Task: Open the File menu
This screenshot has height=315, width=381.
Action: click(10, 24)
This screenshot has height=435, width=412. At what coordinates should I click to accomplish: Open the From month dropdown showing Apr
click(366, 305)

• • • • • • •

# [WHAT YOU SHOULD DO]
For each entry above, please make an exact copy.

# [RESPONSE]
Task: Open the File menu
This screenshot has height=315, width=381.
Action: click(10, 24)
This screenshot has height=435, width=412. At what coordinates should I click to accomplish: Open the From month dropdown showing Apr
click(366, 305)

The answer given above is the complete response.